### SUPPLIED PASSAGE
--------------------

NOVEL Update: Progress Continues in Trial of Ex Vivo Lung Perfusion

Increasing the pool of donor organs with new means of pre-transplant assessment and conditioning.

Ex vivo lung perfusion (EVLP) is a process of evaluating and preparing donor lungs outside the body prior to transplant surgery. The lungs are warmed to normal body temperature, flushed of donor blood, inflammatory cells and potentially harmful biologic factors, and treated with antibiotics and anti-inflammatory agents.

Frank D'Ovidio, MD, PhDSurgical Director of the Lung Transplant Program at NewYork-Presbyterian/Columbia, is very pleased with the progress of the NOVEL trial of Ex Vivo Lung Transplantation, which had begun shortly before it was highlighted in the Summer 2012 issue of Healthpoints. "Ex vivo perfusion is a valuable resource to assess organs and potentially improve some that would have been turned down because of quality."

Already approved and in use in Europe and in Canada, this process of evaluation and reconditioning is of great interest because it can increase the pool of available donorlungs that are suitable for transplantation. Because so many donor lungs are damaged at the time of death, only 20-30% of donated lungs are usable. Since the initiation of the FDA "NOVEL" trial, the lung transplant team at NYP/Columbia has evaluated twelve sets of lungs and has been able to perform eight transplants that would not have been possible without EVLP.

All the NYP/Columbia EVLP transplant recipients are doing well and their outcomes are equivalent to those of patients who received lungs that had not been subject to EVLP, confirming what has already been established about the safety of this process.

Lung Transplant Facts

  • Once you get into the NYP/CUMC transplant program, you'll be placed on the Organ Procurement and Transplantation Network's (OPTN's) national waiting list. OPTN matches donor lungs to recipients based on need, severity of disease, and whether the transplant will improve a recipient's chance of survival.
  • Approximately 1700 people are on the waitlist for lung transplantation in the U.S.
  • Each year, about 1400 lung transplants are performed.
  • Since the organ allocation system was revised in 2005, the average wait time for lung transplantation dropped from about 2 years to 3-4 months, an improvement which has reduced the risk of dying while on the organ waitlist.

--------------------

### PROVIDED MATERIAL
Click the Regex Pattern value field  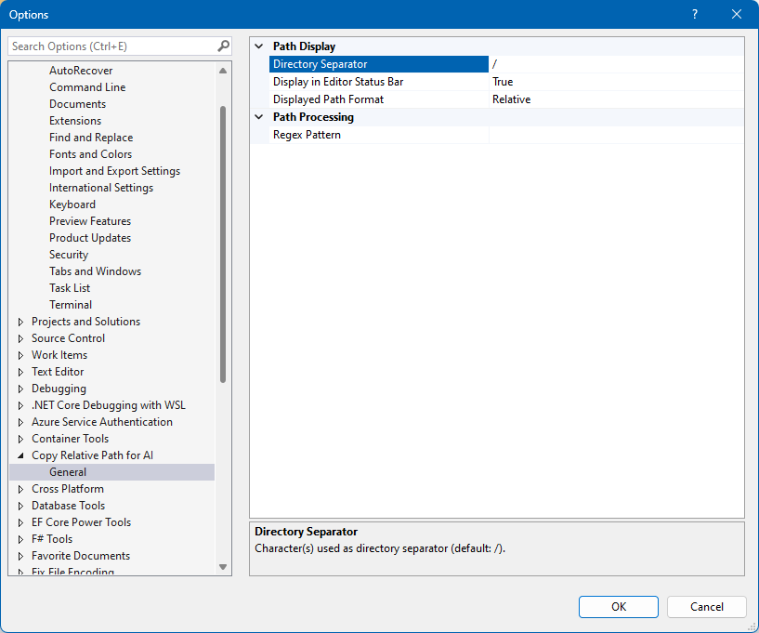(615, 135)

--------------------

### EXERCISES
- 1) In the ex vivo lung perfusion article, rewrite the paragraph beginning "Already approved and in use in Europe" more briefly, keeping its main facts.
- 2) Resume the ex vivo lung perfusion article from the point where it stops.
The lines have no connection to the ex vivo lung perfusion article.

### RESPONSE LIST
- 1) EVLP is approved and used in Europe and Canada. It draws interest because it can enlarge the pool of donor lungs suitable for transplant, since many donor lungs are damaged at death and only 20-30% are usable. Since the FDA "NOVEL" trial began, the NYP/Columbia team has evaluated twelve sets of lungs and performed eight transplants that EVLP made possible.

- 2)
Organ Care Recovery Unit

A set of donor lungs during ex vivo assessment and conditioning in preparation for transplantation.Not only may EVLP increase the pool of donor lungs suitable for transplantation, but it holds exciting potential to open other possibilities in the field of organ transplantation. Dr. D'Ovidio and colleagues are developing plans to establish an Organ Care Recovery Unit, which would allow intensive care of lungs that were inappropriate for immediate transplantation. "We would assess these organs toward the goal of reconditioning them for transplant if appropriate," he explains.

The Organ Care Recovery Unit would also apply the ex vivo assessment and perfusion technique to organs other than lungs, potentially offering the same benefit of increasing access to transplantation for patients in need of a kidney, liver, heart, or pancreas. The methodology is currently being tested with donor livers and kidneys.

Moreover, the success of EVLP has opened a new channel of research into tailoring treatment of donor lungs to benefit the recipient. Dr. D'Ovidio anticipates that in the coming years, researchers will administer cell therapies, gene therapies, and pharmacologic agents during EVLP to determine whether such treatments will improve early and long-term outcomes of lung transplantation. "As research develops, we may also be able to use more specific therapies to personalize the treatment based on the understanding of the genetic background of the lungs," Dr. D'Ovidio explains. Related research is currently underway; stay tuned for more on this topic in future issues.

NOVEL is the acronym for Normothermic Ex-Vivo Lung Perfusion as an Assessment of Extended/Marginal Donor Lungs.